Polsce odpowiadają zmiany traktatu UE w celu zwiększenia dyscypliny budżetowej - powiedział wczoraj premier Donald Tusk przed obradami szczytu przywódców 27 państw unijnych. Zaznaczył jednak, że w zamian za to poparcie Polska chce zrealizować swój główny postulat dotyczący odliczania od długu i deficytu publicznego składek przekazywanych do Otwartych Funduszy Emerytalnych (OFE).
Niemiecko-francuski postulat zmiany traktatu UE zdominował czwartkowo-piątkowy szczyt. Przede wszystkim Niemcy chcą, by wprowadzić prawne podstawy dla nowego, stałego mechanizmu antykryzysowego w celu ratowania krajów strefy euro, a także pozbawiać na forum unijnym głosu kraje, które uporczywie łamią dyscyplinę budżetową, osłabiając euro. Tusk wątpi, aby Niemcom udało się przeforsować aż tak daleko idące sankcje.

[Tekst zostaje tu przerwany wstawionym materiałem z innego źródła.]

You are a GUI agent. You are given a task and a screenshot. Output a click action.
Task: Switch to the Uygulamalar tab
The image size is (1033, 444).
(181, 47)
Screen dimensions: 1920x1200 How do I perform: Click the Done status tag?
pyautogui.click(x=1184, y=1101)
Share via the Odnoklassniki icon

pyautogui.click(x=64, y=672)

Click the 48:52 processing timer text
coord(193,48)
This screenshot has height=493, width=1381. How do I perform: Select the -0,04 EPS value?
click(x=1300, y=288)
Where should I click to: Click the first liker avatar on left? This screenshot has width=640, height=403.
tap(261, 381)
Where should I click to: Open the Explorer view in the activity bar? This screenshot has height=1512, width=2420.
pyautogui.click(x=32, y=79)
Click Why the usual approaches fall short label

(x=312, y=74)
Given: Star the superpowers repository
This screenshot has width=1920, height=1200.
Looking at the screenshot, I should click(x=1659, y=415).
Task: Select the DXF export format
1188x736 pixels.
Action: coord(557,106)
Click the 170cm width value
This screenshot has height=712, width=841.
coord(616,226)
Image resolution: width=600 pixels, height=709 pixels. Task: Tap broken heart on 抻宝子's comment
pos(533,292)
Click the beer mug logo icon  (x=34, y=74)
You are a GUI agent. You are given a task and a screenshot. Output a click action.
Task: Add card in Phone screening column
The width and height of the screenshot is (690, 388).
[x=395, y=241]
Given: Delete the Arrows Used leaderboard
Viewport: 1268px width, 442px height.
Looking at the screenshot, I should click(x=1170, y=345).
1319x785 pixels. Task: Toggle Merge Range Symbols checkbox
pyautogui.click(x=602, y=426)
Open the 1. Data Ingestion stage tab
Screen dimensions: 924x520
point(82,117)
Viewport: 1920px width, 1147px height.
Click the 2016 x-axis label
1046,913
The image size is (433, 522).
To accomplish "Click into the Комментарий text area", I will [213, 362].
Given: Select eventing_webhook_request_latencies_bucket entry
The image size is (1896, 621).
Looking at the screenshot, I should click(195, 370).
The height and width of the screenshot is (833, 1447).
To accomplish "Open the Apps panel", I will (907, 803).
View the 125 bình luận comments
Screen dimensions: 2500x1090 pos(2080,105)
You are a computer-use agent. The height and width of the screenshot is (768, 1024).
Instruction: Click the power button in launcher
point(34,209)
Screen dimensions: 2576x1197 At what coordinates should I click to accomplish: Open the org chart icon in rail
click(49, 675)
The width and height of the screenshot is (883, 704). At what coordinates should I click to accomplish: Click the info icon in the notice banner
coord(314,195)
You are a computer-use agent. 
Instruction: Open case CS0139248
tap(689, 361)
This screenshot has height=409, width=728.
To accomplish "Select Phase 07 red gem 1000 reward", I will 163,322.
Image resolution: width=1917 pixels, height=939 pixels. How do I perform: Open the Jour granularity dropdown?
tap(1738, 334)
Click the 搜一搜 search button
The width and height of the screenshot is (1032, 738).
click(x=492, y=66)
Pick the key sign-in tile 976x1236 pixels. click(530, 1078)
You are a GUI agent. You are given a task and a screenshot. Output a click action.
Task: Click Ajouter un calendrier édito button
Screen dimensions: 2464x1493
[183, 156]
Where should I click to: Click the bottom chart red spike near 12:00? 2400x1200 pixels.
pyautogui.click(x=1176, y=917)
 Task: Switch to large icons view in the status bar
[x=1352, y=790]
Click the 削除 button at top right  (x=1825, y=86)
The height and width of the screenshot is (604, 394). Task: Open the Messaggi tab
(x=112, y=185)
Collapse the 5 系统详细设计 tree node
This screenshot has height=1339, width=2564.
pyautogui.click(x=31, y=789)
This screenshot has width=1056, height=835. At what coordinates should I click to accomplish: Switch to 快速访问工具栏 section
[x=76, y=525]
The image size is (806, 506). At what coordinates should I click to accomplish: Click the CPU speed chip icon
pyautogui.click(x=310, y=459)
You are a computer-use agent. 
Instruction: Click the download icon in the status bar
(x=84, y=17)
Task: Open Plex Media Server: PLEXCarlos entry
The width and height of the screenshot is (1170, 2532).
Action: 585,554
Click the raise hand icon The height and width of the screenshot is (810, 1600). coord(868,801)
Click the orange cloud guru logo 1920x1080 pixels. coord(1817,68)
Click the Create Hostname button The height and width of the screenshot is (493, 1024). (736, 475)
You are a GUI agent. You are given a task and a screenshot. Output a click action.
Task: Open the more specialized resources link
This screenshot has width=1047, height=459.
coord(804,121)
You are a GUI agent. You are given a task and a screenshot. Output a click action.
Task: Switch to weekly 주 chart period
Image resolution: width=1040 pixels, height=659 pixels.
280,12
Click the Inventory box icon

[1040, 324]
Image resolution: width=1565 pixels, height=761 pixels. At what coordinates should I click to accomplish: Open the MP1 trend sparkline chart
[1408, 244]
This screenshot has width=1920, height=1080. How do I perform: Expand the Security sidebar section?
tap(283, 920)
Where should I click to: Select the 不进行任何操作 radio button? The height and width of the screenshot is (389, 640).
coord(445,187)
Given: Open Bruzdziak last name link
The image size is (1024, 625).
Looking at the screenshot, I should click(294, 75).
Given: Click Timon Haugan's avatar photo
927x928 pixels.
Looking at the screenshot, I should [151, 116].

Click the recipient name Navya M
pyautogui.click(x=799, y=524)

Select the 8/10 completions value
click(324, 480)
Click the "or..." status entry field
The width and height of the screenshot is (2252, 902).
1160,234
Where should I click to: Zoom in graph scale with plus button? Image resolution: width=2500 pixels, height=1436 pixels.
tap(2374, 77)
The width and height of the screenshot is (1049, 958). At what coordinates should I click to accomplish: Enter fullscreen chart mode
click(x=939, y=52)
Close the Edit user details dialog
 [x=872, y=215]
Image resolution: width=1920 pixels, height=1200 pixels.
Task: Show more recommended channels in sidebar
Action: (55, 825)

Premier jest jednocześnie optymistą w sprawie zmiany metody obliczania długu publicznego, mimo że UE nie się na nią nie zgodziła. Polska, według źródeł dyplomatycznych, będzie na szczycie domagać się zapisu we wnioskach końcowych, by koszty OFE zostały "na stałe i trwale" wykluczone przy decyzjach o wszczynaniu procedur karnych dla państw z nadmiernym zadłużeniem i deficytem. Tak, by w obecnie obowiązującym Pakcie Stabilności i Wzrostu dopuszczalny pułap deficytu budżetu państwa w wysokości 3 proc. PKB i długu w wysokości 60 proc. został odpowiednio podwyższony dla państw, które przeprowadziły reformy emerytalne. - Jeśli te rozmowy przyniosą efekt, będziemy mieli trochę więcej oddechu. On jest Polsce potrzebny, bo rzeczywiście nie jesteśmy krajem najbogatszym, a system emerytalny zafundowaliśmy sobie, jakbyśmy byli najbogatszym krajem UE - zauważył wczoraj szef polskiego rządu.
Uzgodnione przez kraje członkowskie sankcje za brak dyscypliny budżetowej mają na razie obowiązywać w strefie euro. Komisja Europejska zapowiedziała, że dopiero na kolejnym etapie zaproponuje sankcje dla wszystkich krajów UE, polegające na zawieszaniu wypłat z unijnych funduszy, np. rolnych czy strukturalnych. Donald Tusk odniósł się do tego pomysłu z rezerwą. - Staraliśmy się przez ostatnie tygodnie, żeby nie było pomysłów, że główną sankcją będzie redukcja albo eliminacja środków funduszy spójności. Żeby nie było tak, że wszyscy się martwimy o dyscyplinę, no to łup, tych biedniejszych będziemy dyscyplinować - tłumaczył Tusk.
Kwestie zmiany traktatów unijnych będą na pewno ważnymi tematami rozmów podczas spotkań przywódców państw w 2011 roku, gdy prezydencję w UE obejmą Węgry i Polska.